The Store boasts a system-wide recovery rate of 98 per cent, based on an industry-standard bottle (ISB). "It's used by the majority of brewers," says Taylor of the brown long-necked bottle typical of beers like Labatt Blue or Coors Light. In fact, there's a good chance the same glass bottle will find itself containing both beer brands at some point.
"[Brewers] get back any brand of bottle. They fill it, label it and cap it," says Taylor, noting that a long-neck can get 12 to 15 lives before being retired to standard recycling. That amounts to 1.47 billion reuses a year.

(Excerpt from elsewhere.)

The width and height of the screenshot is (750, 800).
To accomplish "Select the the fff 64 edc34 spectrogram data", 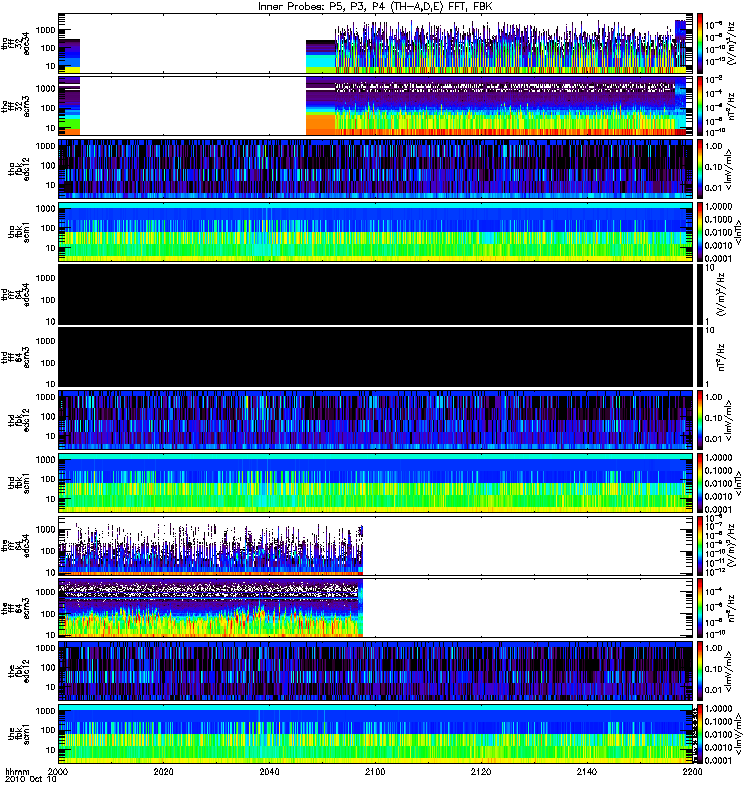I will tap(211, 546).
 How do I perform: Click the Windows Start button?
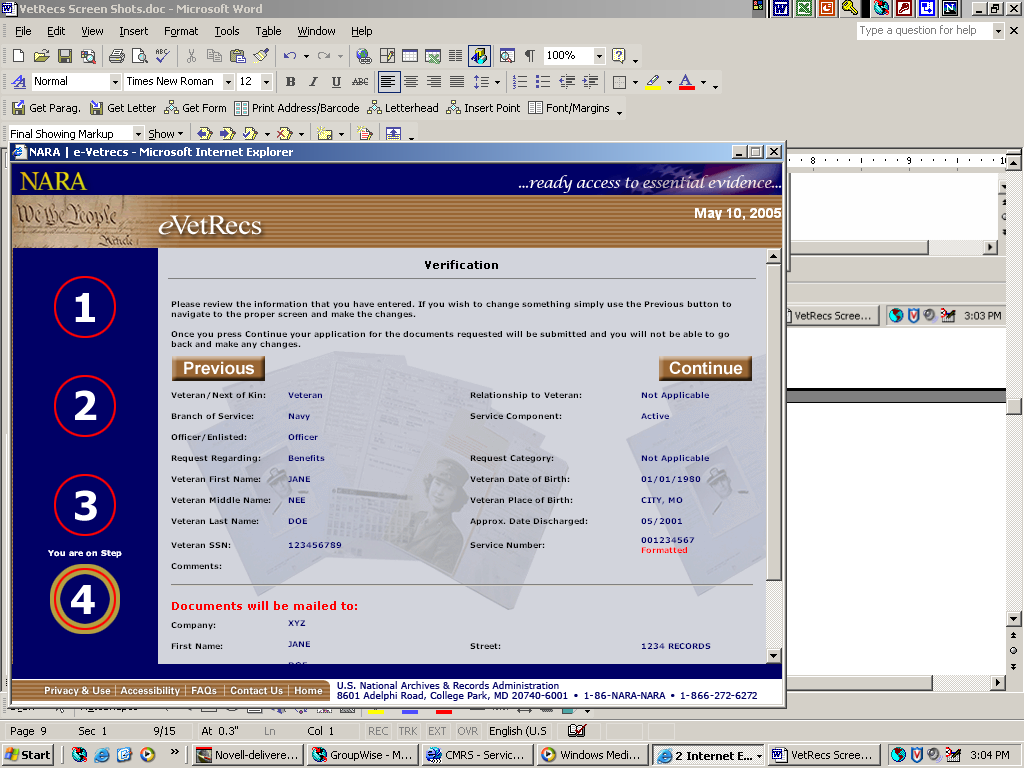point(29,755)
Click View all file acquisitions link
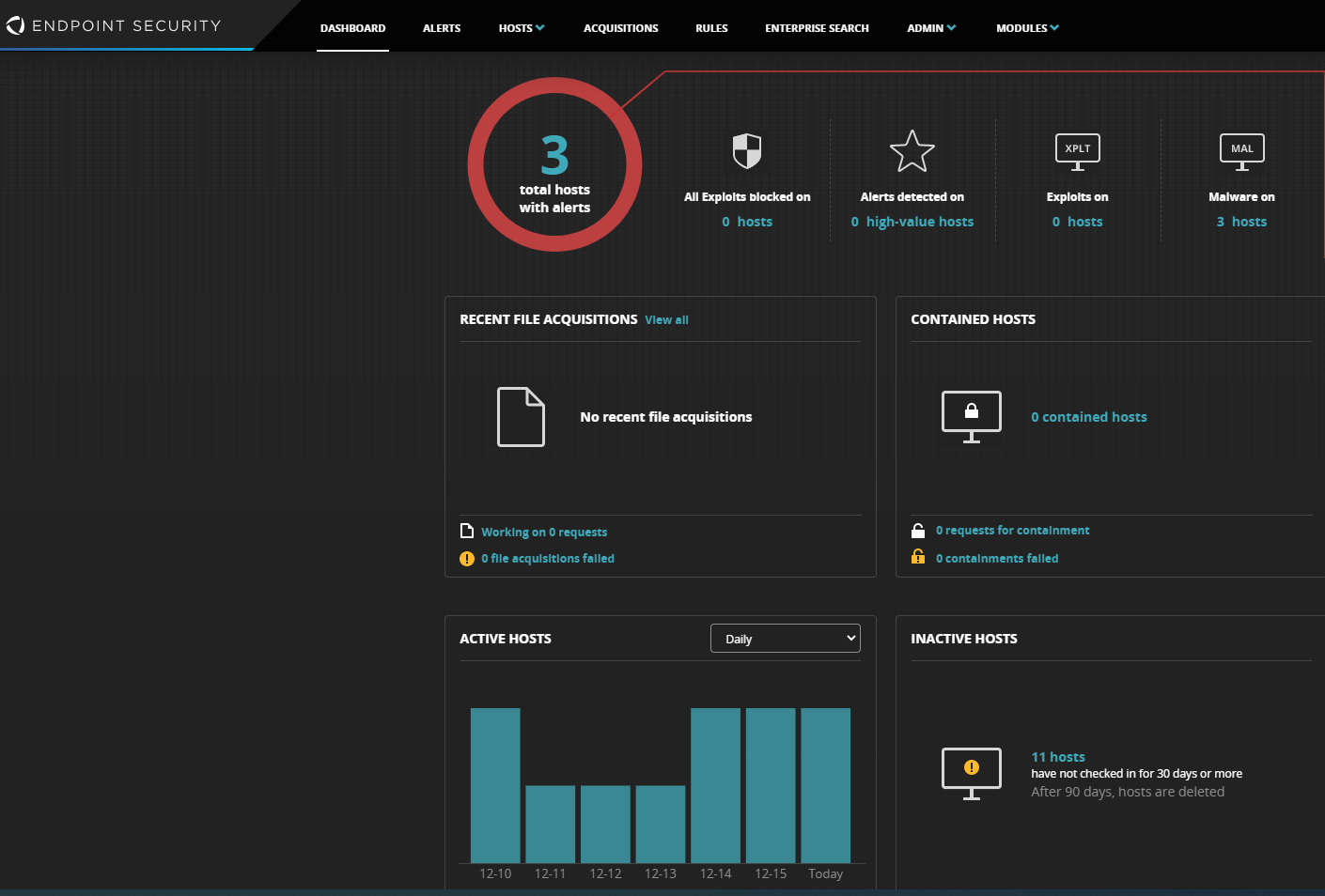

When it comes to green and clear bottles, some retailers pay special fees to have their unique refillable bottles separated and sorted, while others consign them to the worst-case one-use realm. Still, this roughly 10 per cent proportion of the Beer Store's sales enjoys a better fate than blue-binned glass bottles.
"One of the advantages of having a collection system like ours is the way we're able to collect bottles and ensure the glass remains intact until it's separated," says Taylor. Seventy per cent of the non-refillable glass goes to Owens Illinois to be remade into new glass bottles, and 30 per cent becomes fiberglass.
But the bad news is, starting in 2007 the Beer Store took on recycling glass bottles from the LCBO. Unfortunately, they're not reused the way beer bottles are - and worse, the Store accepts those awful aseptic wine boxes (Tetra Paks) promoted by the LCBO as "eco-friendly."
These Trojan gift boxes drag the otherwise admirable closed-cycle system down. They're hard to recycle because of their fusion of aluminum and plastic, and have an abysmal recovery rate, below 30 per cent. "There are various purchasers - we wouldn't be able to speak for them as to where the waste goes," says Taylor. It's rumoured Korea is one destination.